While the NVVF took in around $29 million in donations between 2010 and 2014, only 2 percent of that money went to veterans' causes.
While the NVVF took in around $29 million in donations between 2010 and 2014, only 2 percent of that money went to veterans’ causes.
Burch took in $65,000 a year as CEO and founder of the NVVF. He’s also deputy director in the VA’s Office of General Counsel—a federal employee—working as an attorney for the Department of Veterans Affairs, where his 2014 salary was $127,000. Burch lives in Washington, D.C., where he was recently seen skirting reporters in a Rolls Royce with a front vanity plant that reads “MY ROLLS.”
While holding a position at both the veteran’s charity and the Department of Veterans Affairs is not a conflict of interest, according to a VA spokesperson, Burch’s job at the VA was being reviewed by the agency’s Office of Inspector General.
In late 2016, New York State Attorney General Eric T. Schneiderman announced that his office has reached settlements resolving investigations into the National Vietnam Veterans Foundation, which also operated as the American Veteran Support Foundation.

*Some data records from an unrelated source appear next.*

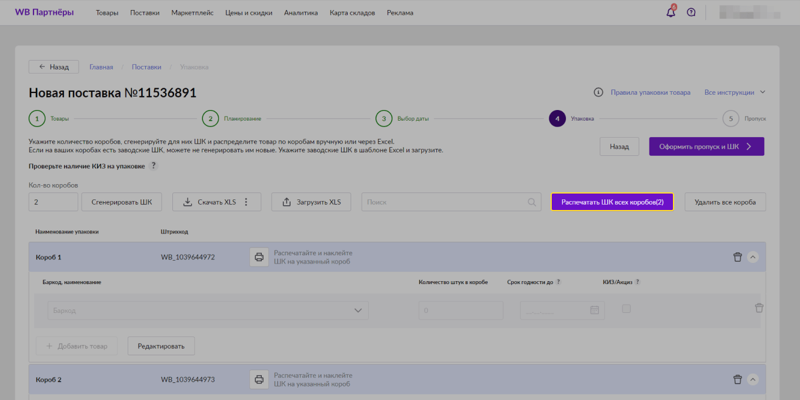
Task: Open the calendar icon in Срок годности field
Action: 595,310
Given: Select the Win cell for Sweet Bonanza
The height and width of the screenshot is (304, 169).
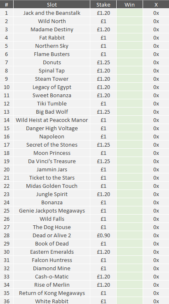Looking at the screenshot, I should click(x=129, y=96).
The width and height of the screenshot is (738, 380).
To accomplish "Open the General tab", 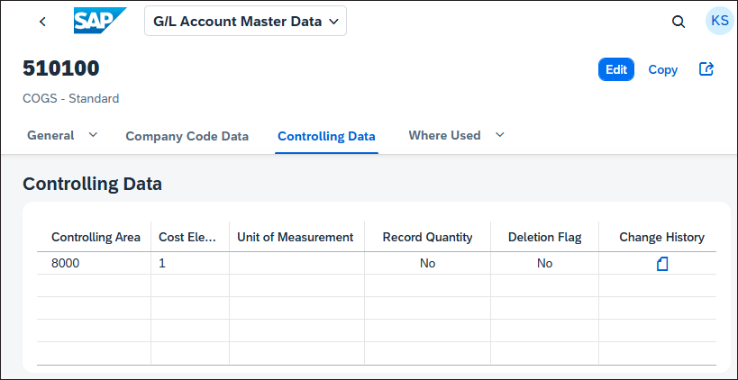I will [50, 135].
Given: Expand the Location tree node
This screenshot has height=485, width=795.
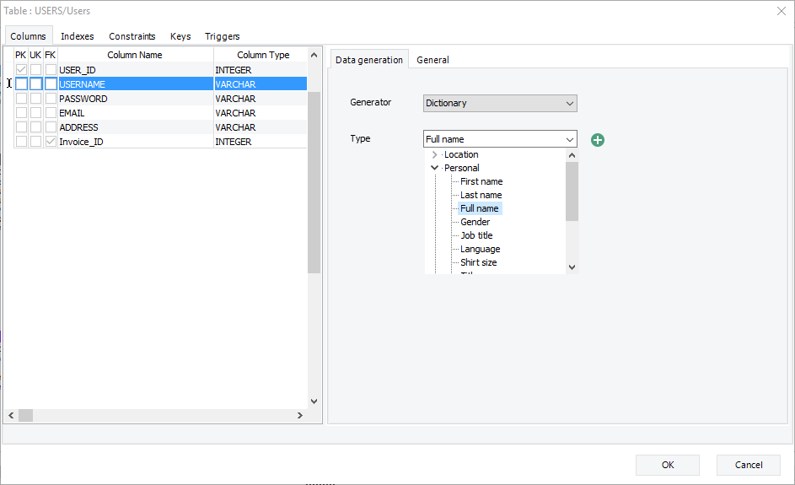Looking at the screenshot, I should click(x=434, y=155).
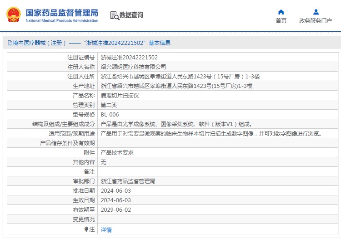The width and height of the screenshot is (341, 238).
Task: Open the 数据查询 text link
Action: 131,15
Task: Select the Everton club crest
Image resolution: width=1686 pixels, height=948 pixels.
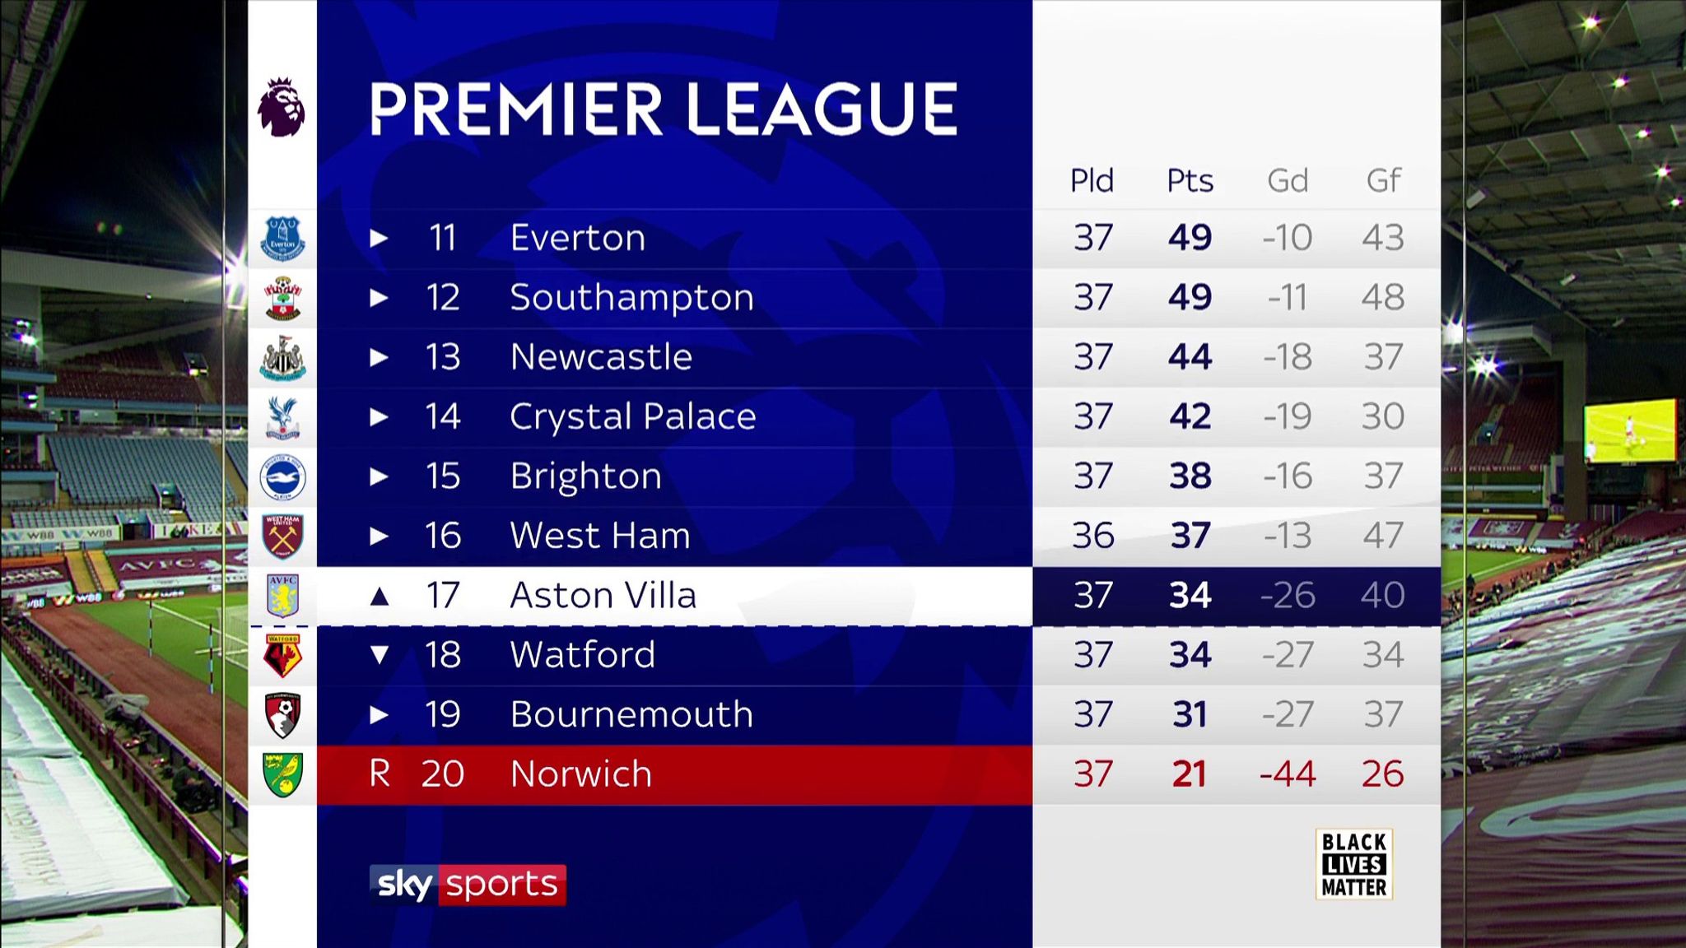Action: pos(282,239)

They said that former President and Founder, John Thomas Burch, Jr., and its Vice President, David Kaufman had to repay Burch’s severance pay received from NVVF and will cooperate with ongoing investigations into others associated with NVVF and its fundraisers.
Burch issued an apology to donors of the charity and to Vietnam Veterans whom he exploited in order for fundraisers to collect money. Burch also admitted that the charity had paid 90% of its donations to its fundraisers and admitted to deceptively marketing how solicited money would be spent.Out of the many horrible abuses the investigators found was that funds for the charity were used to “pay for foreign and domestic travel, frequenting night clubs in the Baltimore area on a nearly weekly basis, ordering excessive and expensive food and drink at the country’s top restaurants and lavishing gifts on women.”
The good news now is that the charity has been dissolved and can no longer fool people into donating to a charity that does not benefit veterans. The bad news is that John Thomas Burch retired from the VA on November 30th, 2016 with a full pension and lifetime health care.

Our military’s service members deserve the full support of those who claim to gather donations for their aid. Unfortunately, there are some who continue to take advantage of veterans and their family members through deceptive practices. Read more about common scams that target veterans in this story, and let others know to be alert.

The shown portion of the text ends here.